Après quelques recherches, c’est le motif de feuilles d’orties – encore partiellement doré à l’or – qui décorait le vêtement du commanditaire qui a permis d’identifier le personnage comme étant le duc d’Orléans Louis Ier (1372 - 1407). Contemporain de l’œuvre, ce prince capétien de la branche des Valois avait en effet pour emblème la feuille d’ortie ainsi que le loup. On ne possède que très peu de représentations de ce noble mort à seulement 35 ans et il s’agit du seul portrait connu du duc en peinture sur bois.
Frère du roi Charles VI – dit le fou - Louis d’Orléans a exercé la régence conjointement avec d’autres grands du royaume après que la démence du monarque se soit manifestée. Opposé au duc de Bourgogne Philippe le Hardi, très influent au sein du conseil du roi, Louis d’Orléans prône la reprise des combats contre les anglais (la guerre de 100 ans connaît alors une trêve).

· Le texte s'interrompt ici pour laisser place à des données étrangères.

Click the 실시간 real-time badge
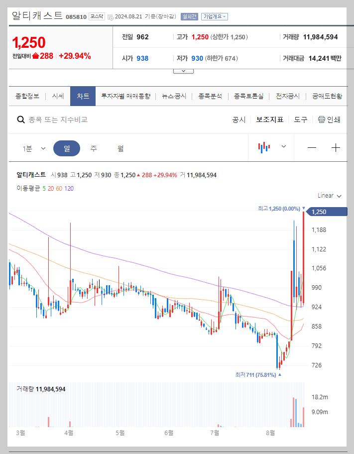Screen dimensions: 354x454 pos(189,16)
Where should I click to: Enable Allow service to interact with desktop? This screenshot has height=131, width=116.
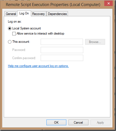[x=14, y=33]
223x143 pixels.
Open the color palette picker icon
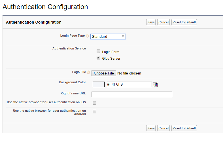click(155, 84)
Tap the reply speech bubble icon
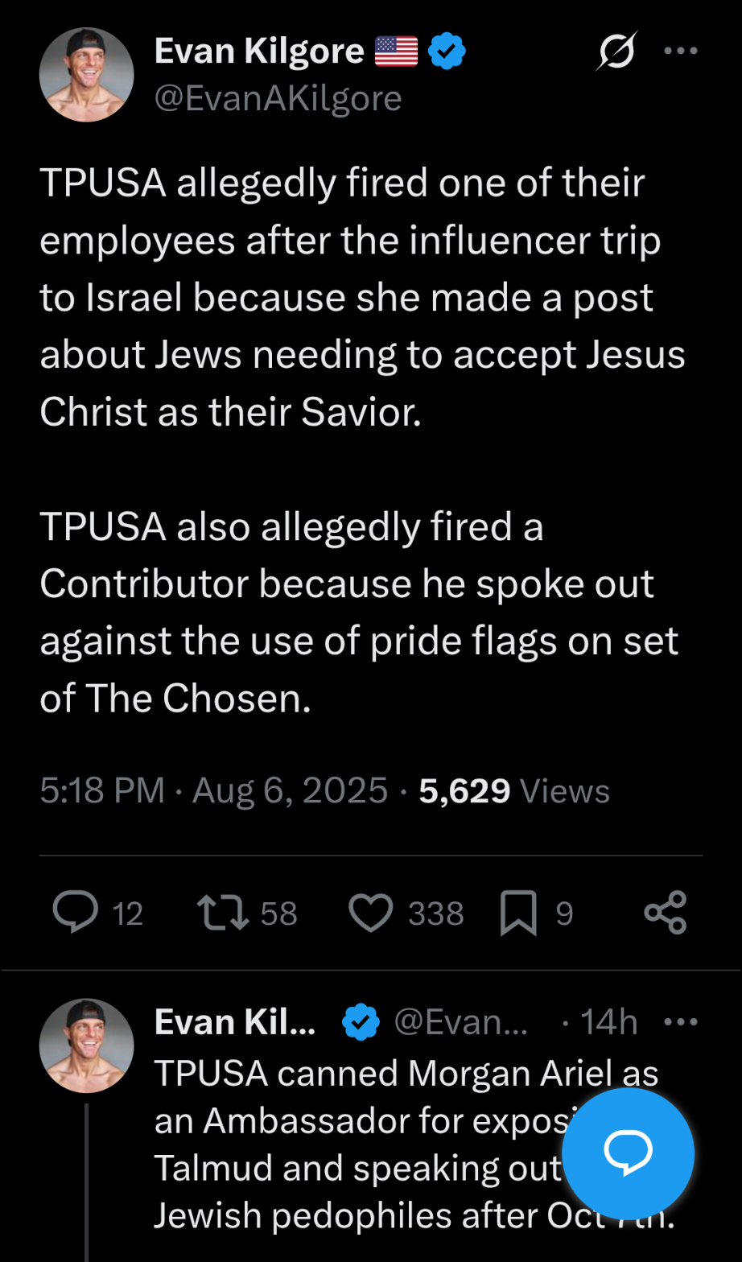Viewport: 742px width, 1262px height. (76, 913)

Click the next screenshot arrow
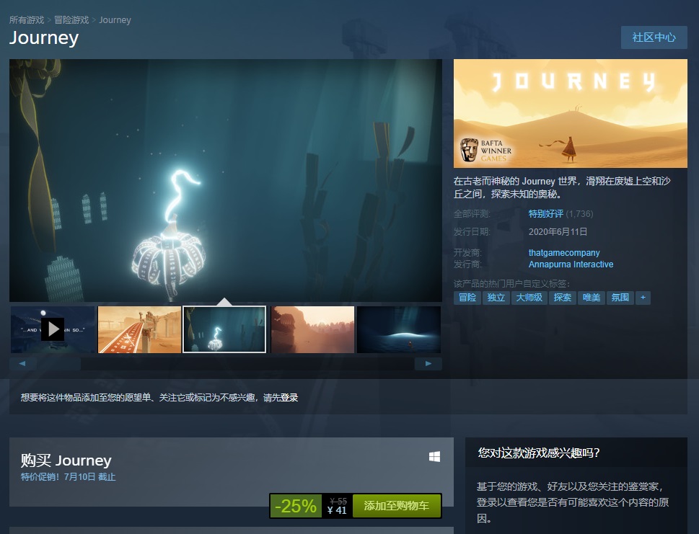[x=428, y=364]
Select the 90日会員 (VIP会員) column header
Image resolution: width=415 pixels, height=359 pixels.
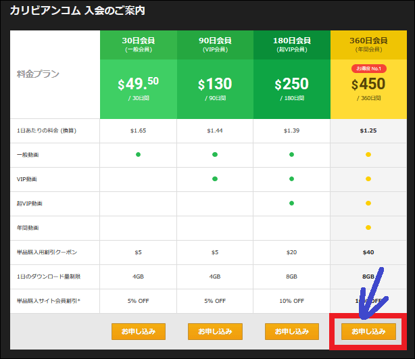pos(215,45)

Suspecté d’être l’amant de la reine Isabeau de Bavière (sa belle-sœur) et incidemment le véritable géniteur du futur Charles VII, Louis d’Orléans étend considérablement son influence sur le Conseil du roi après la mort de Philippe le Hardi, remplacé par son fils Jean sans Peur. Moins influent que son père et craignant d’être évincé, le nouveau duc de Bourgogne commandite alors le meurtre de son rival. Louis d’Orléans succombera lors d’une embuscade rue Vieille-du-Temple, à Paris. Cet assassinat donnera naissance à la guerre civile entre Armagnacs et Bourguignons, fragilisant encore le royaume de France, déjà très affaibli par la guerre de 100 ans.
L’identité du commanditaire – associé au style particulier du tableau - a également permis aux spécialistes du Prado de proposer une attribution. La peinture pourrait être l’œuvre de Colart de Laon, « valet de chambre » et peintre attaché à Louis d’Orléans de 1391 à 1407.
Si l’institution n’a pas souhaité communiquer le montant de la transaction, on sait en revanche que le musée du Prado a récemment acquis l’œuvre auprès de la famille espagnole. Agonie dans le jardin avec Louis d’Orléans sera présentée jusqu’au 28 avril au Prado. Afin de revenir sur cette année de recherches – qui fera l’objet d’une publication - l’œuvre y est présentée aux côtés des images obtenues par les examens aux rayons x, ultraviolets et infrarouges qui ont permis d’identifier et de restaurer la peinture française.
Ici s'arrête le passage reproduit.